About me

Hi, my name is Oscar Mañas.

I am a PhD student at Mila and Université de Montréal, advised by Prof. Aishwarya Agrawal. I am also a research scientist intern at Meta AI, advised by Dr. Michal Drozdzal and Prof. Adriana Romero.

My research interests lie at the intersection of computer vision and natural language processing. I believe that, like humans (and other animals), AI systems should have a holistic understanding of the world around them. This means working with multiple sensory modalities, among which vision and language arise as particularly interesting. On one hand, they are complementary: vision is a low-level perceptual modality, while language is an abstract human construct. On the other hand, they are believed to be two essential modalities for solving AI-complete problems.

I am generally interested in multimodal vision-language generative models, i.e. models capable of generating images and/or text conditioned on multimodal inputs. Generating new content requires learning and composing patterns from existing data, i.e. modeling the underlying data distribution. When this data represents the real world, generative models become effective “world models”. This idea has numerous applications. For example, text-conditioned image generation models can synthesize data on demand for training recognition/representation learning models on new tasks/skills. Furthermore, given the semantic and compositional nature of language, (large) language models can serve as reasoning engines. By aligning language models with vision encoders, we can build powerful multimodal systems capable of both perceiving and reasoning, which can be deployed as multimodal assistants (e.g. to aid visually-impaired users).

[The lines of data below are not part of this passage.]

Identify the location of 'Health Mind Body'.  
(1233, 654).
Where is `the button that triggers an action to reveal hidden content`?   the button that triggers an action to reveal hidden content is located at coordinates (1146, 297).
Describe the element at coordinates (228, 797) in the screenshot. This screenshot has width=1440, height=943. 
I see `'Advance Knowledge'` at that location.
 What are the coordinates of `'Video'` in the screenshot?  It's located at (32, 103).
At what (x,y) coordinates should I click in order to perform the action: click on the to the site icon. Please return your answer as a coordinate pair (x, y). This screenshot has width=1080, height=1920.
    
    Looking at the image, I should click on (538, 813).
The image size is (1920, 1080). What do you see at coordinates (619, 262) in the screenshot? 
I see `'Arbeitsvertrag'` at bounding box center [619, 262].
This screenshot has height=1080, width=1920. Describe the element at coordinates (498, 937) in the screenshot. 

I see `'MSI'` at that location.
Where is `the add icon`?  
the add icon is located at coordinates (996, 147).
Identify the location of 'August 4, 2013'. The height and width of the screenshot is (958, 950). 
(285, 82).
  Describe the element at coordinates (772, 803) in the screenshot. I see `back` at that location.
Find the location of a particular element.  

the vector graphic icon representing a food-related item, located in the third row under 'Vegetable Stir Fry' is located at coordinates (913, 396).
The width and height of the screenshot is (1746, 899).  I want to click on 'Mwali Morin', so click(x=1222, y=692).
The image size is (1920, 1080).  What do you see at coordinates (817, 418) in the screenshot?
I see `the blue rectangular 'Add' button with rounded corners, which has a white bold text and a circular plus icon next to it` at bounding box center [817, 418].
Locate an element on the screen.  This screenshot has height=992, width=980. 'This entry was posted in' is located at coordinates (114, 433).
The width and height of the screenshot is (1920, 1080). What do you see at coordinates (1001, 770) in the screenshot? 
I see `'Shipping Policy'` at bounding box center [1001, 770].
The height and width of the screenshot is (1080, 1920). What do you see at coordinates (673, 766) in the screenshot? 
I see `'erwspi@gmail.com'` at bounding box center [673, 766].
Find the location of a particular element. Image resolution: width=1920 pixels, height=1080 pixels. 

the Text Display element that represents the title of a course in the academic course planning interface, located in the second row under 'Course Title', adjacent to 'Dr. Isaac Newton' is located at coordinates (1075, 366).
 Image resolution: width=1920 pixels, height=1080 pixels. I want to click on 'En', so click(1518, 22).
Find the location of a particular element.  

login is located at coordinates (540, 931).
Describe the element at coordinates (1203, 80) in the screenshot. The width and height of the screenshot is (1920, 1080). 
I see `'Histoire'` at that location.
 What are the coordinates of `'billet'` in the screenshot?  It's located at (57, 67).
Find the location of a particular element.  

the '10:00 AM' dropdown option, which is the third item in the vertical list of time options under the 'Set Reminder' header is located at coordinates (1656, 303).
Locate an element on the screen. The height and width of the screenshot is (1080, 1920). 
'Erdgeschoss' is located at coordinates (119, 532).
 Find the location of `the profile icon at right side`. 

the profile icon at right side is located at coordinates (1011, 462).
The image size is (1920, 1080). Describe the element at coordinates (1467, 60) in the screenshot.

Previously, I was a research intern at Element AI in Montreal, advised by Dr. Pau Rodríguez and Dr. David Vázquez. I obtained a M.Sc. in Computer Vision from Universitat Autònoma de Barcelona, and I carried out my master’s thesis at the Image Processing Group advised by Prof. Xavier Giró. Before, I obtained a B.Sc. in Computer Science from Universitat Politècnica de Catalunya, and I carried out my bachelor’s thesis at the Architectures and Compilers Group advised by Prof. Antonio Gonzalez and Dr. Jose-Maria Arnau.